The OptiSim algorithm selects samples from a dataset by first choosing the medoid center as the initial point. Next, points are randomly chosen and added to a subsample if they exist outside of radius r from all previously selected points (otherwise, they are discarded). Once k number of points have been added to the subsample, the point with the greatest minimum distance to the previously selected points is chosen. Then, the subsample is cleared and the process is repeated.
Notes#
When the ref_index is a list for multiple classes, it will be shared among all clusters. If we want to use different reference indices for each class, we can perform the subset selection for each class separately where different ref_index parameters can be used. For example, if we have two classes, we can pass ref_index=[0, 1] to select samples from class 0 and ref_index=[3, 6] class 1 respectively.
References#
[1] J. Chem. Inf. Comput. Sci. 1997, 37, 6, 1181–1188. https://doi.org/10.1021/ci970282v
- _abc_impl = <_abc._abc_data object>#
- algorithm(x, max_size) Union[List, Iterable] #
Return selected sample indices based on OptiSim algorithm.
Parameters#
- x: ndarray of shape (n_samples, n_features)
Feature matrix of n_samples samples in n_features dimensional feature space.
- max_sizeint
Maximum number of samples to select.
Returns#
- selectedUnion[List, Iterable]
List of indices of selected sample indices.
- select(x: ndarray, size: int, labels: ndarray = None, proportional_selection: bool = True) Union[List, Iterable] #
Return indices representing subset of sample points.
Parameters#
- x: ndarray of shape (n_samples, n_features) or (n_samples, n_samples)

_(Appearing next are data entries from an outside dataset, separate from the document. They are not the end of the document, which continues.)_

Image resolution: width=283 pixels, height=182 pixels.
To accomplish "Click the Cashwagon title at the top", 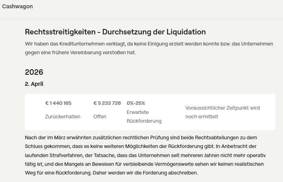I will [17, 7].
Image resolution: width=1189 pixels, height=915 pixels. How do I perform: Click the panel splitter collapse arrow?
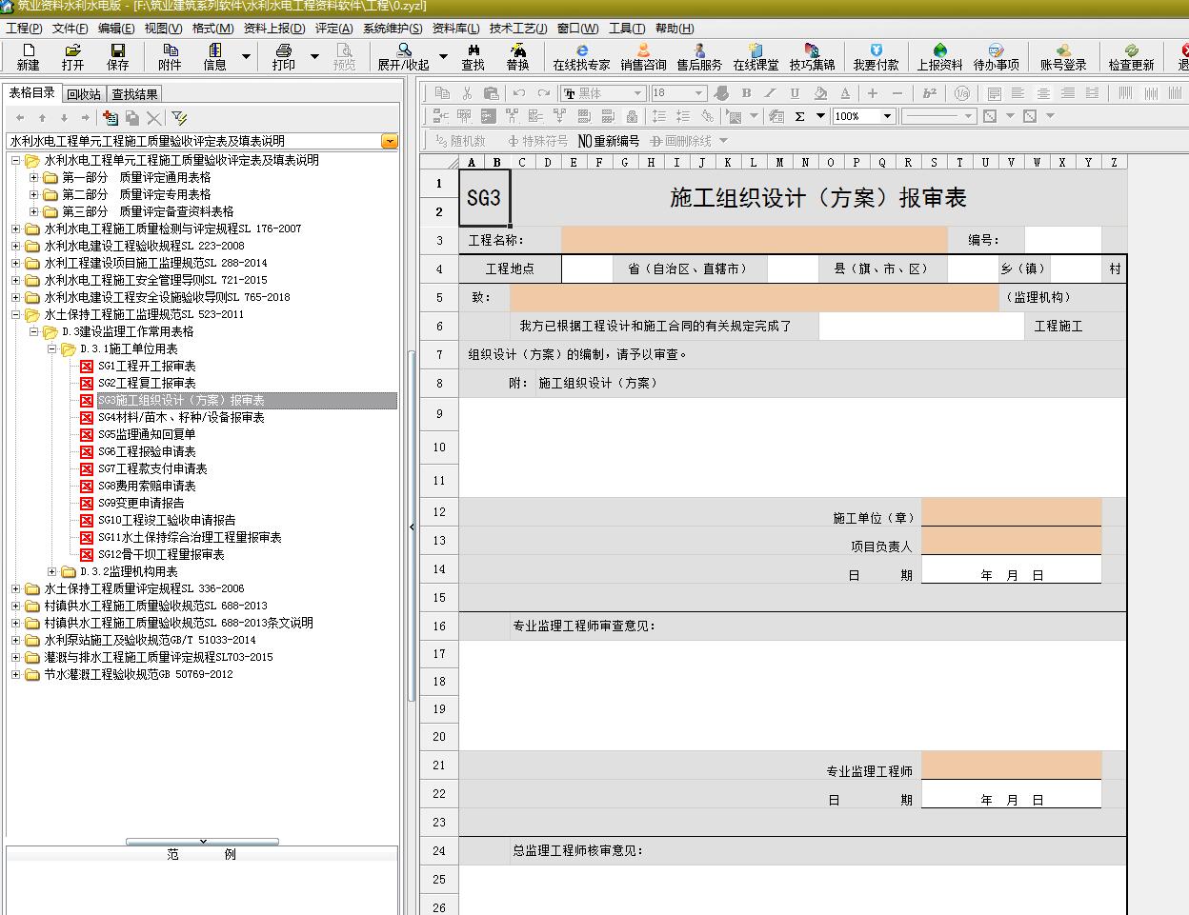coord(412,527)
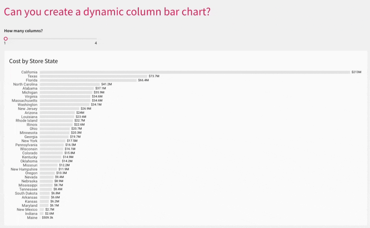Click the 'How many columns?' label
The height and width of the screenshot is (228, 370).
[x=23, y=31]
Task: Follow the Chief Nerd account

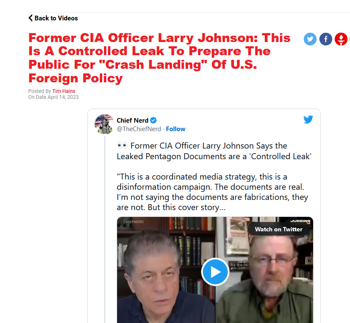Action: pos(176,129)
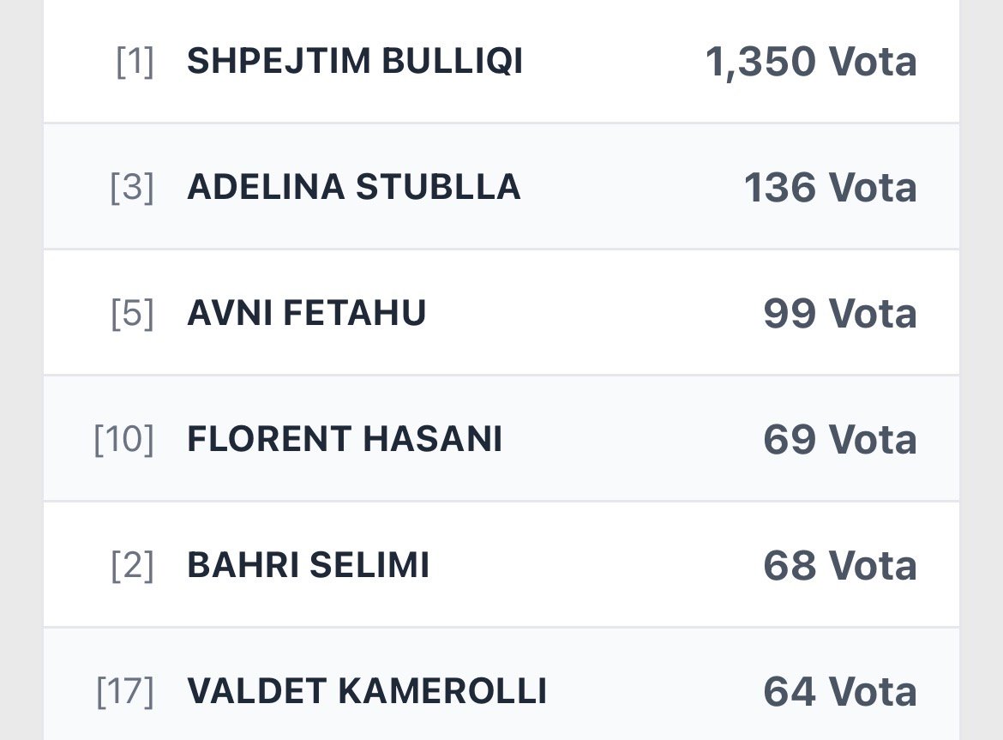
Task: Click the candidate number [1] label
Action: 135,63
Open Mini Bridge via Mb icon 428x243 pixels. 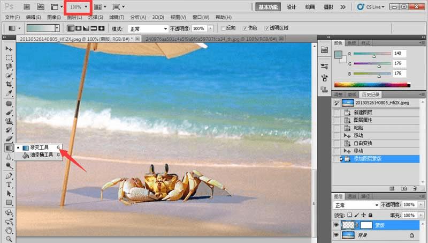pyautogui.click(x=41, y=7)
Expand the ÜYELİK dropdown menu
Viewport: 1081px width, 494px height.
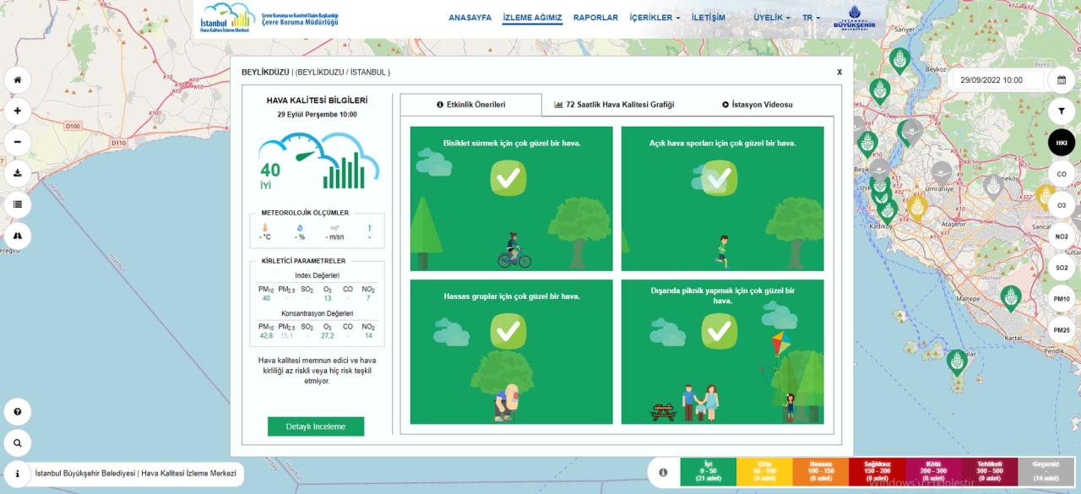click(772, 18)
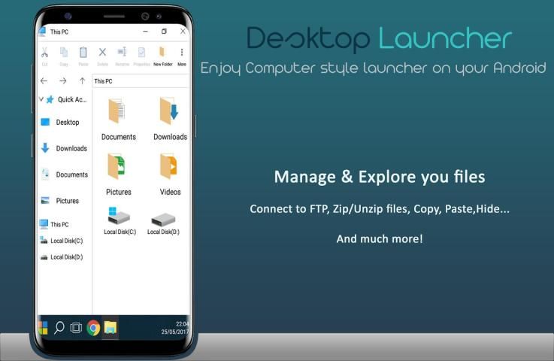
Task: Launch Chrome from the taskbar
Action: click(93, 328)
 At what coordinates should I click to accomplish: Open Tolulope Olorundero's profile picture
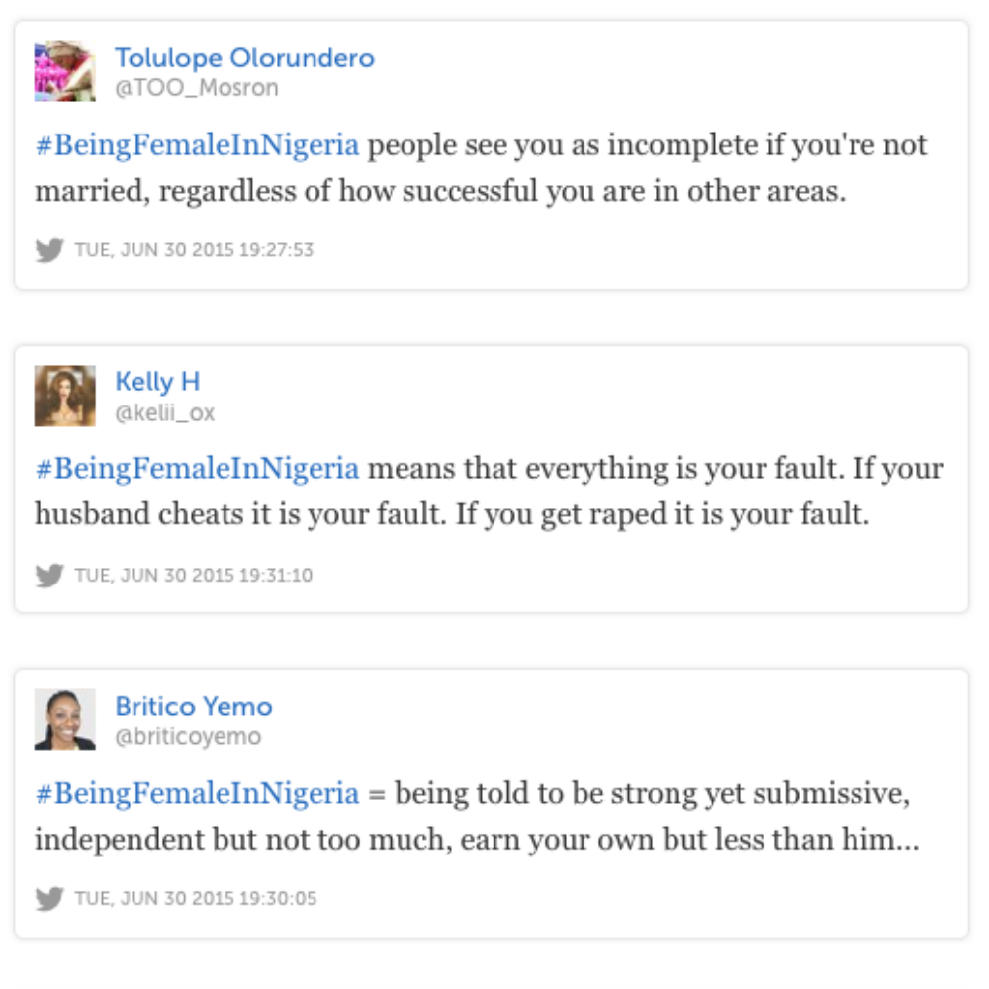tap(65, 70)
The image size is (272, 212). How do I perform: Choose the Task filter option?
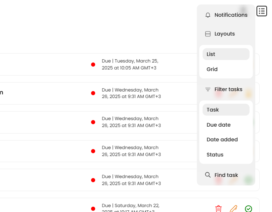point(226,109)
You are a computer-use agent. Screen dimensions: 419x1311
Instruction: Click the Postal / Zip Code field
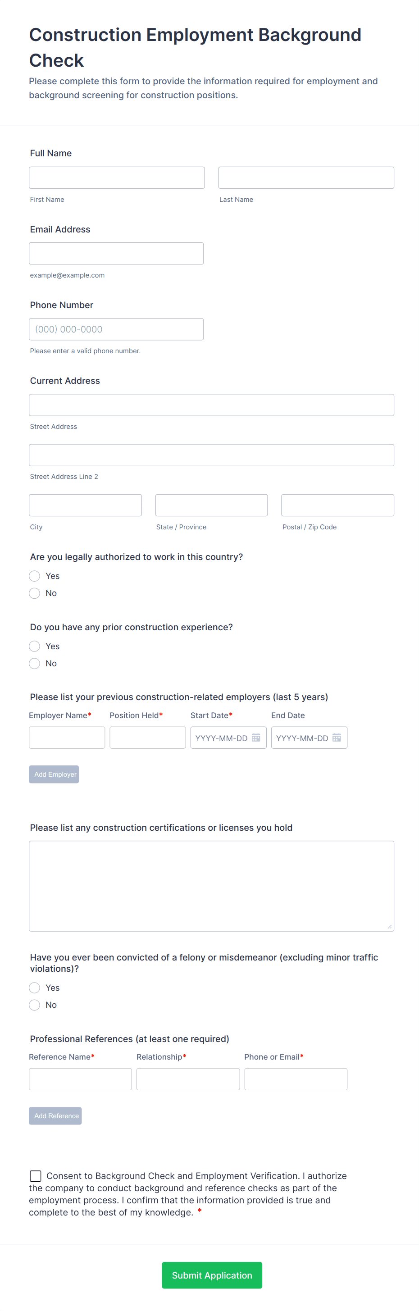click(338, 505)
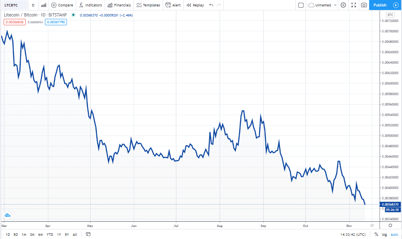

Feature matrix of n_samples samples in n_features dimensional feature space. If fun_distance is None, this x is treated as a square pairwise distance matrix.
- size: int
Number of sample points to select (i.e. size of the subset).
- labels: np.ndarray, optional
Array of integers or strings representing the labels of the clusters that each sample belongs to. If None, the samples are treated as one cluster. If labels are provided, selection is made from each cluster.
- proportional_selection: bool, optional
If True, the number of samples to be selected from each cluster is proportional. Otherwise, the number of samples to be selected from each cluster is equal. Default is True.
Returns#
- selected: list
Indices of the selected sample points.
- select_from_cluster(x, size, labels=None) Union[List, Iterable] #
Return selected samples from a cluster based on OptiSim algorithm.
Parameters#
- x: ndarray of shape (n_samples, n_features)
Feature matrix of n_samples samples in n_features dimensional feature space.
- sizeint
Number of samples to be selected.
- labels: np.ndarray
Indices of samples that form a cluster.
Returns#
- selectedUnion[List, Iterable]
List of indices of selected samples.